▸ **AIM OF THE EXERCISE**
Scan the entries below and return each line that contains "title".

▸ **INFORMATION SUPPLIED**
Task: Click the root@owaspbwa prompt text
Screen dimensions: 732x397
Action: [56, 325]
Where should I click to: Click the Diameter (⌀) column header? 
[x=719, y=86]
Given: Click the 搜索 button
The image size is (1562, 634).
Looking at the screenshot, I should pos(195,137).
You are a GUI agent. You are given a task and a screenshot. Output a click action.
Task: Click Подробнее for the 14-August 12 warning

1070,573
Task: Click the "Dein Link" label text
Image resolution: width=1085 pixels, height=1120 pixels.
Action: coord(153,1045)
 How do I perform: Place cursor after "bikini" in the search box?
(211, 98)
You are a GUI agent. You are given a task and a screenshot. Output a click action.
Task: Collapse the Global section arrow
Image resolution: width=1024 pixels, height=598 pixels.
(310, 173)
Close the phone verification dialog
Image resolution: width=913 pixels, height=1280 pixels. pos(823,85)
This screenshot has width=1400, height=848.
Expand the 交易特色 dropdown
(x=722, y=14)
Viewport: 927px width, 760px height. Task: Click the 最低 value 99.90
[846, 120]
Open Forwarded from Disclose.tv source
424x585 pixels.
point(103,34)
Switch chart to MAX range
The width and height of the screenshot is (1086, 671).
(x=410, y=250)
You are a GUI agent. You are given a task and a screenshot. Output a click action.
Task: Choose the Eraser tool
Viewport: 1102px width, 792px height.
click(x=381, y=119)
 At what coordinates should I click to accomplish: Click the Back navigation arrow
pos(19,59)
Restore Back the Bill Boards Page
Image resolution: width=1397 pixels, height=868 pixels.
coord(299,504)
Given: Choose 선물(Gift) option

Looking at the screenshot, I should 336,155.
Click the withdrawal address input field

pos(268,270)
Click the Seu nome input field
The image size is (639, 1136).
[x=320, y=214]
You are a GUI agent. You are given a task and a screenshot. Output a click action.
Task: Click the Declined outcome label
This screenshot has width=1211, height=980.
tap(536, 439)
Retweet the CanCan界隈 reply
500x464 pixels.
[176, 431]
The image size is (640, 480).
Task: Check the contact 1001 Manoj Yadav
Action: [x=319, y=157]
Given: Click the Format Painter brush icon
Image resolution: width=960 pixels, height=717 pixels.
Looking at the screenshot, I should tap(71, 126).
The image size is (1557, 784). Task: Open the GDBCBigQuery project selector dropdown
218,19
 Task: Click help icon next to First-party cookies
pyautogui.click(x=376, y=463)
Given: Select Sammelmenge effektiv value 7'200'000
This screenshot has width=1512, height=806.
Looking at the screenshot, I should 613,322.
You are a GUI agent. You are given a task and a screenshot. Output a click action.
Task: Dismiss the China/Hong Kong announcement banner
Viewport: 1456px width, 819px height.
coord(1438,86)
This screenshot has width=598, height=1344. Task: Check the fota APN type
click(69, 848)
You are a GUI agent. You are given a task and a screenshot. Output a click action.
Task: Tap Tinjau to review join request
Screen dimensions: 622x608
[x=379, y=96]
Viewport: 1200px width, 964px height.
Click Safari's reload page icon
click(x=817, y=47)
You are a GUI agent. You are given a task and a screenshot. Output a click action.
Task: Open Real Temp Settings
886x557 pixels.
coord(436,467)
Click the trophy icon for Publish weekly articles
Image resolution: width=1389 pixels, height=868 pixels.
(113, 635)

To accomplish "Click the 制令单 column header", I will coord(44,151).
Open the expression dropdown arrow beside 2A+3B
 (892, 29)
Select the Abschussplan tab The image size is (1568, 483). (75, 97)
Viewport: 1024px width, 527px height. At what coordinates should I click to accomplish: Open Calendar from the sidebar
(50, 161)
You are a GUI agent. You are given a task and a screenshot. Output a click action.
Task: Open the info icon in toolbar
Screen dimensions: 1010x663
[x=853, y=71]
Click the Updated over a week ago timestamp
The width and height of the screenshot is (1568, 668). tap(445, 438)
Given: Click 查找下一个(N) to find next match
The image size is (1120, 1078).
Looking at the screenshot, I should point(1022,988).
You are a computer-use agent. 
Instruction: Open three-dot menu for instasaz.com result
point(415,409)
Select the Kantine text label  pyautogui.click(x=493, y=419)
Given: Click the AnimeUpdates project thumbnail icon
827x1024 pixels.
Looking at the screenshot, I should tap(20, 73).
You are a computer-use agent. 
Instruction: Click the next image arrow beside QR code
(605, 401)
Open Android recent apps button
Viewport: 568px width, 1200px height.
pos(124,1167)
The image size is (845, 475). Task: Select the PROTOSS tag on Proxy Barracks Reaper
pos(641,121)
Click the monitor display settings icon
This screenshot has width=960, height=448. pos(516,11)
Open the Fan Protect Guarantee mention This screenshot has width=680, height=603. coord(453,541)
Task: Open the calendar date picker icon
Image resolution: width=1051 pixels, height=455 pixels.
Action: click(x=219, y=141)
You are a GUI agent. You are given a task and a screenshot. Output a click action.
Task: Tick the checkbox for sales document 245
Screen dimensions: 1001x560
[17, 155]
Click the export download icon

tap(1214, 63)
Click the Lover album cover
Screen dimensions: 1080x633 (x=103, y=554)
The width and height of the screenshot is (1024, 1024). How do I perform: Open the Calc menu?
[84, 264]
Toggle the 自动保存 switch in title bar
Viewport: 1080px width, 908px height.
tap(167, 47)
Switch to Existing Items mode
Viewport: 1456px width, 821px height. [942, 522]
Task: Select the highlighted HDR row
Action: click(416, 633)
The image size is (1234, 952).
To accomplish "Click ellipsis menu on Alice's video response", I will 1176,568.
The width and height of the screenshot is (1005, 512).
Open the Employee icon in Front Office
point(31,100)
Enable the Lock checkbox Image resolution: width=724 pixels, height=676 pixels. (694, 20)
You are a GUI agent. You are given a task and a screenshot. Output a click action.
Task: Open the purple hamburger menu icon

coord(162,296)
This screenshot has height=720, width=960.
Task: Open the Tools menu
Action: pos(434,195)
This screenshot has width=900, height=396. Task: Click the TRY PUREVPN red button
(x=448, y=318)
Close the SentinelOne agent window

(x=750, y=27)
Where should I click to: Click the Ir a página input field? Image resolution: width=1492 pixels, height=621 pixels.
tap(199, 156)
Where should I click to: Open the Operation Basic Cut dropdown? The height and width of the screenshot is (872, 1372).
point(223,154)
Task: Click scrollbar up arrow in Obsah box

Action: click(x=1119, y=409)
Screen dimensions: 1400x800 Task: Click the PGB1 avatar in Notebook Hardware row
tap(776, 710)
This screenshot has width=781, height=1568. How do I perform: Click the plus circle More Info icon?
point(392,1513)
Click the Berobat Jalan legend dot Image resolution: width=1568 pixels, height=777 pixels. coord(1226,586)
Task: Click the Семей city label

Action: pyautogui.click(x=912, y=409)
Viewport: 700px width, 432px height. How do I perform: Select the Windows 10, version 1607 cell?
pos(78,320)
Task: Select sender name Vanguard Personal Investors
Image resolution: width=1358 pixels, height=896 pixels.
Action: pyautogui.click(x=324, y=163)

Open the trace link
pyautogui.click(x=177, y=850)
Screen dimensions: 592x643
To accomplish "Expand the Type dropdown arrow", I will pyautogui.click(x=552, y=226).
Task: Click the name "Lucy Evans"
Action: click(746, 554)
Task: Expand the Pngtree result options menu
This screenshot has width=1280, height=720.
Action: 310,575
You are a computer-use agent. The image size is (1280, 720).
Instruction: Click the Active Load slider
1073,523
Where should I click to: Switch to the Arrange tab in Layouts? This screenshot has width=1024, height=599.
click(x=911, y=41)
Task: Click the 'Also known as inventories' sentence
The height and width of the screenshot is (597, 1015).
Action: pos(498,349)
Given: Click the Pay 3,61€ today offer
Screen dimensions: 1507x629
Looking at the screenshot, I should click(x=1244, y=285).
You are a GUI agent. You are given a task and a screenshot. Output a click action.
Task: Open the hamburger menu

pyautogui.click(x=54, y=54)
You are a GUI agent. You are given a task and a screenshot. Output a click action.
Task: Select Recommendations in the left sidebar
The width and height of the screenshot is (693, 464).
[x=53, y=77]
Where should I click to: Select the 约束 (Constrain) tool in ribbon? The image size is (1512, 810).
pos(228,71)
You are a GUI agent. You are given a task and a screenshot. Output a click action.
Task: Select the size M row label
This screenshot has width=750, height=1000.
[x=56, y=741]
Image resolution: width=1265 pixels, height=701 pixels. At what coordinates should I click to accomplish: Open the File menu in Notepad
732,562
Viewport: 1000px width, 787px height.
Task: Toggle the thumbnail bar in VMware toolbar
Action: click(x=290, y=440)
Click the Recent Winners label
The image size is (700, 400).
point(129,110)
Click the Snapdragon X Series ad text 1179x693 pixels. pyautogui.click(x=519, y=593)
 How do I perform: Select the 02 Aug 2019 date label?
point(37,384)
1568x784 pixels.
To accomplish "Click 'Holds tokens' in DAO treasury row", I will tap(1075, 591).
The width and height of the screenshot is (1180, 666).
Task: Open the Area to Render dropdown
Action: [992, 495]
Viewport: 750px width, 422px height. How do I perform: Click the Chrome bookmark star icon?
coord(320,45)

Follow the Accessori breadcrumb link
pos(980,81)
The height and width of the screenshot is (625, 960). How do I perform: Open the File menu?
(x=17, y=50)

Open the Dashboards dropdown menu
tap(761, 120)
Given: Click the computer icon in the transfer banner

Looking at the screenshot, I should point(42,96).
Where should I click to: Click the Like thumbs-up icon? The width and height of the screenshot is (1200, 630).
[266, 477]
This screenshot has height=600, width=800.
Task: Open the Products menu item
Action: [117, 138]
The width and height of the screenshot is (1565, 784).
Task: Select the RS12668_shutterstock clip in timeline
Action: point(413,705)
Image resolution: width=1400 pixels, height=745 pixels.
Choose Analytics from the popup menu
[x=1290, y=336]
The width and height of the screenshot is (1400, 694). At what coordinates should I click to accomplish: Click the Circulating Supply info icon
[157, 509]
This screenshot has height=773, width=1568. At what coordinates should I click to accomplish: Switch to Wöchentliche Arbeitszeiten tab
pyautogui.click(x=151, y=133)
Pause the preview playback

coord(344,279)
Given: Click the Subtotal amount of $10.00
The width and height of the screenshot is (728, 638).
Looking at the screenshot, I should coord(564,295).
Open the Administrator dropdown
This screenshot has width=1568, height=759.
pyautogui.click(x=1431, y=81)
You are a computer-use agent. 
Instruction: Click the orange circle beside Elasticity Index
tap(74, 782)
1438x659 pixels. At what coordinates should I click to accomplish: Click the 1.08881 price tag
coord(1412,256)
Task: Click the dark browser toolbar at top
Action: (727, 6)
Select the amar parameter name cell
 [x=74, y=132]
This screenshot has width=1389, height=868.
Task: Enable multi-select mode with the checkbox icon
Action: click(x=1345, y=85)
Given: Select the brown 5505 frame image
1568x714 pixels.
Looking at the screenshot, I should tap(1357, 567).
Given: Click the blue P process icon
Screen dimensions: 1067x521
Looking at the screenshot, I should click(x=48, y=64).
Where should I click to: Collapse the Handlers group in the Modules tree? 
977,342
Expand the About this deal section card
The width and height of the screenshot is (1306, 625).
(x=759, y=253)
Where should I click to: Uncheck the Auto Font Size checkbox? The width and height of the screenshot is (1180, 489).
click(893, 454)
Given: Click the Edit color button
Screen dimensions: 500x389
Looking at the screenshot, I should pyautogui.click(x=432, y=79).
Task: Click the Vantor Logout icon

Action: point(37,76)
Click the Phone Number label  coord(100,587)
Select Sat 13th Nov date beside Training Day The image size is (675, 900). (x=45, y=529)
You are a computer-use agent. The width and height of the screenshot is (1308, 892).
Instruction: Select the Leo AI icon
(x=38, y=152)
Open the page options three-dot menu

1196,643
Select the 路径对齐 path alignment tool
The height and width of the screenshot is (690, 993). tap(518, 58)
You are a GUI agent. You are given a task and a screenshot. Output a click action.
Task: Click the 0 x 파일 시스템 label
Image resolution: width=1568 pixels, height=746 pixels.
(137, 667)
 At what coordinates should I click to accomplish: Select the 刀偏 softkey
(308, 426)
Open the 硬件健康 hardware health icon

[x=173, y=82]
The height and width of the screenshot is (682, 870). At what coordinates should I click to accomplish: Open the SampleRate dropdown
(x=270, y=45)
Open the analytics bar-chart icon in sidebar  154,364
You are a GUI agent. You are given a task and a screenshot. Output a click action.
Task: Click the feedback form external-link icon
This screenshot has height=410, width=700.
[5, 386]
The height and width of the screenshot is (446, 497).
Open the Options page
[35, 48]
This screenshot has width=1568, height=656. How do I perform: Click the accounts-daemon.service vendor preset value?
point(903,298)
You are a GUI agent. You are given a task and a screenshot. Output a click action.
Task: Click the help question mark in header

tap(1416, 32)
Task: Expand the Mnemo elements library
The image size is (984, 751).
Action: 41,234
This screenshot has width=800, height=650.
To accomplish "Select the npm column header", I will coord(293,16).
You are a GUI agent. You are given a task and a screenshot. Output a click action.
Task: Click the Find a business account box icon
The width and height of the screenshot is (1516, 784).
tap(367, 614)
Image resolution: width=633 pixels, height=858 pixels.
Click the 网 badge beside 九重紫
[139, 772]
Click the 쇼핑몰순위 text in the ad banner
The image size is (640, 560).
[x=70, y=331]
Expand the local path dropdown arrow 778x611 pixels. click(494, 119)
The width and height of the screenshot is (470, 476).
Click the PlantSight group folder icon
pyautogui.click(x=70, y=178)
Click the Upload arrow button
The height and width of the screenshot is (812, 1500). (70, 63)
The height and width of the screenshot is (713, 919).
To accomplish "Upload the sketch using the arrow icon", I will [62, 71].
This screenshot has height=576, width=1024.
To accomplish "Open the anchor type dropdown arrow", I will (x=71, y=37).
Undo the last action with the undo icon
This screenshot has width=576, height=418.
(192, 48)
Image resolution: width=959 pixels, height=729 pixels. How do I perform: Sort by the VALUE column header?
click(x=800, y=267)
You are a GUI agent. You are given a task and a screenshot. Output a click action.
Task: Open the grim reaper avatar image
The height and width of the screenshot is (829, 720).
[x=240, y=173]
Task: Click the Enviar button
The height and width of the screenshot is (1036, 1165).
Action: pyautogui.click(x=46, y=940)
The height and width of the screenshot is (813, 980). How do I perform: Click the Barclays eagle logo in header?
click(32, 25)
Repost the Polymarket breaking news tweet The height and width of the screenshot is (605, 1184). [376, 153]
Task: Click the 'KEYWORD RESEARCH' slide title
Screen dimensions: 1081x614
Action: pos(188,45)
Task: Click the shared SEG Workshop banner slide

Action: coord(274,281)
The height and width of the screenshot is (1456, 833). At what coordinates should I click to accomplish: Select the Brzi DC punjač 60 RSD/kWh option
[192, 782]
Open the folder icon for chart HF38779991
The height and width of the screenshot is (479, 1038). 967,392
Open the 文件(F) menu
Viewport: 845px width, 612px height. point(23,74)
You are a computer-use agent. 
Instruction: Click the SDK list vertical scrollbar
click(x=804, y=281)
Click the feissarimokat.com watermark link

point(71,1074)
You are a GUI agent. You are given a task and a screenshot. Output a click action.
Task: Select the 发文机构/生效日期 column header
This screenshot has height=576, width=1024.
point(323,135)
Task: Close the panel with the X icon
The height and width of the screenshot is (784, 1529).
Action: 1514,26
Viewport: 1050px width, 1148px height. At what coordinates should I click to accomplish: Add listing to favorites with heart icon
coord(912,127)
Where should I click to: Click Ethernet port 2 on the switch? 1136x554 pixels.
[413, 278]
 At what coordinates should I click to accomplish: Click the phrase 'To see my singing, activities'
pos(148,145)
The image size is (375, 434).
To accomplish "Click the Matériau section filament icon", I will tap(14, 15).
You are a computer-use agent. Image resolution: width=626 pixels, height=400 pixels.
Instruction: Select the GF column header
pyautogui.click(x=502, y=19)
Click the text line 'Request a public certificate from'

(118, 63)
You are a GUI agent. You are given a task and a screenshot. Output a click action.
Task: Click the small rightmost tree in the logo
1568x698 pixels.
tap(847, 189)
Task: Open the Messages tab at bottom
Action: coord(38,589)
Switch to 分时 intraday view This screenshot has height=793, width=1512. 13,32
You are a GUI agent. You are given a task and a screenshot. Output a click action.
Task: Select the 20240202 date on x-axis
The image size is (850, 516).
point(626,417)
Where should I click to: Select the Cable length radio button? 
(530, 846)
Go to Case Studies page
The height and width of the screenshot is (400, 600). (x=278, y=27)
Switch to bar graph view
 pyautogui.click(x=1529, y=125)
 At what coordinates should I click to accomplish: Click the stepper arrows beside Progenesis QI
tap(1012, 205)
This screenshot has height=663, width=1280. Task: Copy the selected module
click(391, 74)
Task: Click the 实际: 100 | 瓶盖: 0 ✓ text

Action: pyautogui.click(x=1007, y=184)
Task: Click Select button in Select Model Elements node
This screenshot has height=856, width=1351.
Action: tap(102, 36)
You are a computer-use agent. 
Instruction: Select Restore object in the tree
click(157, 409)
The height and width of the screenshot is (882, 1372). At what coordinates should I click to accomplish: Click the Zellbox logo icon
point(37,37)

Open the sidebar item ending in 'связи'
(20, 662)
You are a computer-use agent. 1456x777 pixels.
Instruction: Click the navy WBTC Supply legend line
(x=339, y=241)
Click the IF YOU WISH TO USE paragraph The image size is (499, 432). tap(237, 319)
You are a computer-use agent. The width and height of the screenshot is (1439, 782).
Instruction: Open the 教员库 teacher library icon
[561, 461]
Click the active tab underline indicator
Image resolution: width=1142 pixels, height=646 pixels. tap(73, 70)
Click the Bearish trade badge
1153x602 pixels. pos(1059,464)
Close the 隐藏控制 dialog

▸ **ANSWER FOR THE TASK**
Toggle the 自动保存 switch in title bar
Task: Click the 'KEYWORD RESEARCH' slide title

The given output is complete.